The report compiled by Colonel Kobus Roelofse addressed to the commander of the anti-corruption task team, formed part of Freedom Under Law's application in the North Gauteng High Court filed earlier this week.
The 24-page document compiled in March reveals several incidents of interference in the Mdluli investigation are detailed.
In the report, Roelofse explained how head of the Hawks in Gauteng, Major-General Shadrack Sibiya, informed him that he had been taken to task by certain police generals for allowing the investigation to continue beyond its scope.
Roelofse detailed how the chairperson of parliaments standing committee on intelligence Cecil Burgess was repeatedly approached by Mdluli's ally Major-General Solly Lazarus without his division head knowing about the visits.
Lazarus apparently attempted to convince Burgess that the Mdluli investigation compromised national security.
Roelofse also revealed how an unnamed witness claimed he had heard Lazarus discussing paying journalists to write a story to cast suspicion on those individuals perceived to be a threat.

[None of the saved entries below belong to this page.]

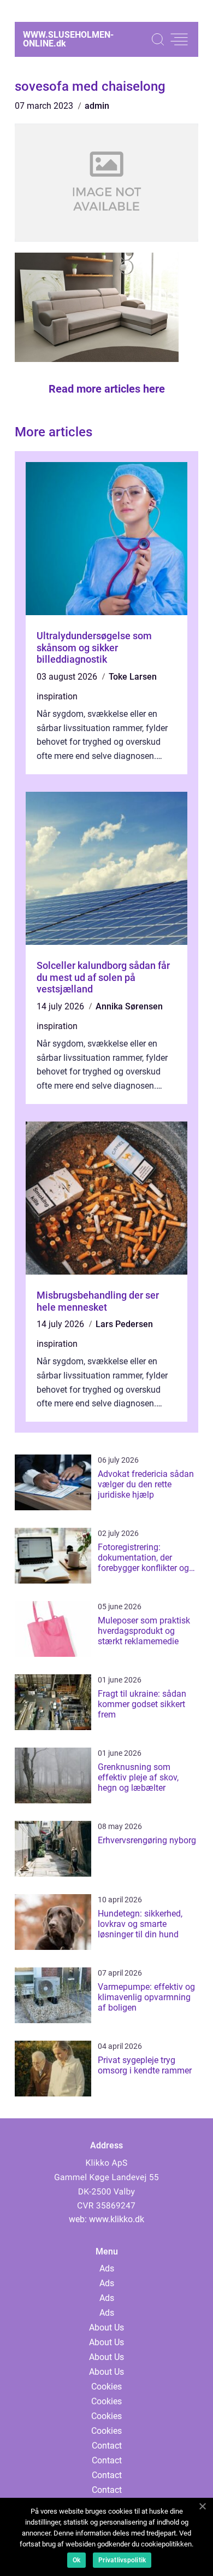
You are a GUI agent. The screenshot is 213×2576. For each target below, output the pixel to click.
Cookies (106, 2386)
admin (97, 106)
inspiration (57, 696)
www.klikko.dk (116, 2219)
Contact (107, 2445)
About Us (106, 2327)
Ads (106, 2268)
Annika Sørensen (129, 1006)
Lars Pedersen (124, 1324)
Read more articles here (107, 388)
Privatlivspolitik (122, 2560)
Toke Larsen (133, 676)
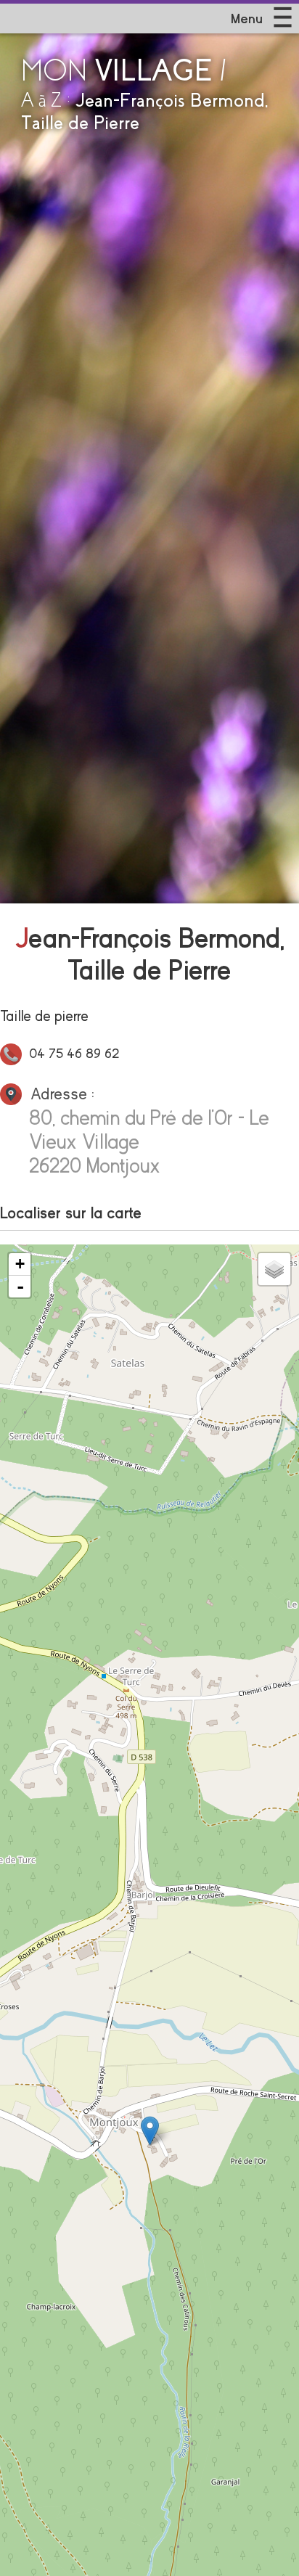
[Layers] (274, 1269)
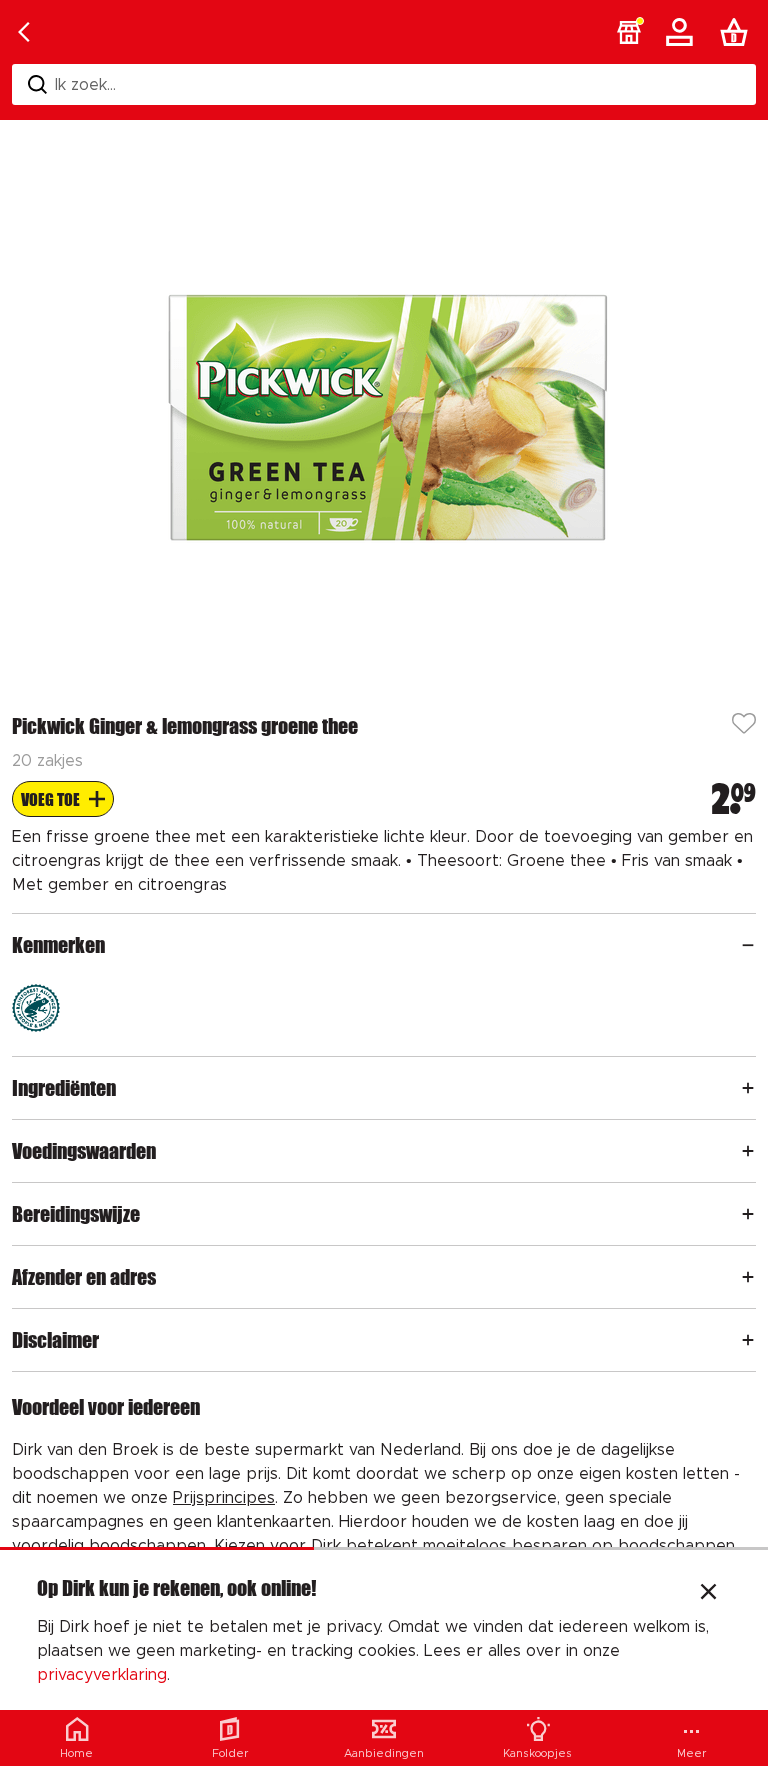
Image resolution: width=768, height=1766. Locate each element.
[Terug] (24, 32)
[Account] (683, 32)
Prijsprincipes (224, 1498)
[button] (629, 32)
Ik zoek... (85, 85)
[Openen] (748, 945)
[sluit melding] (708, 1594)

Civil organisation Freedom Under Law launched an urgent application in the North Gauteng High Court on Tuesday demanding the court prevent the controversial general from acting as a police officer pending a judicial review of his reappointment.
It also wants to stop Mthethwa from assigning any duties to Mdluli until the review is heard.
Mdluli has been at the centre of controversy after it was revealed that he was intercepting phone calls of high ranking politicians.
He is also facing a raft of allegations, including murder, corruption and nepotism, amongst others.
Most of the charges against Mdluli were withdrawn, while the murder charge became an inquest.
Mdluli, a career policeman, was station commander at Vosloorus Police Station early in his career before becoming the deputy head of Gauteng police.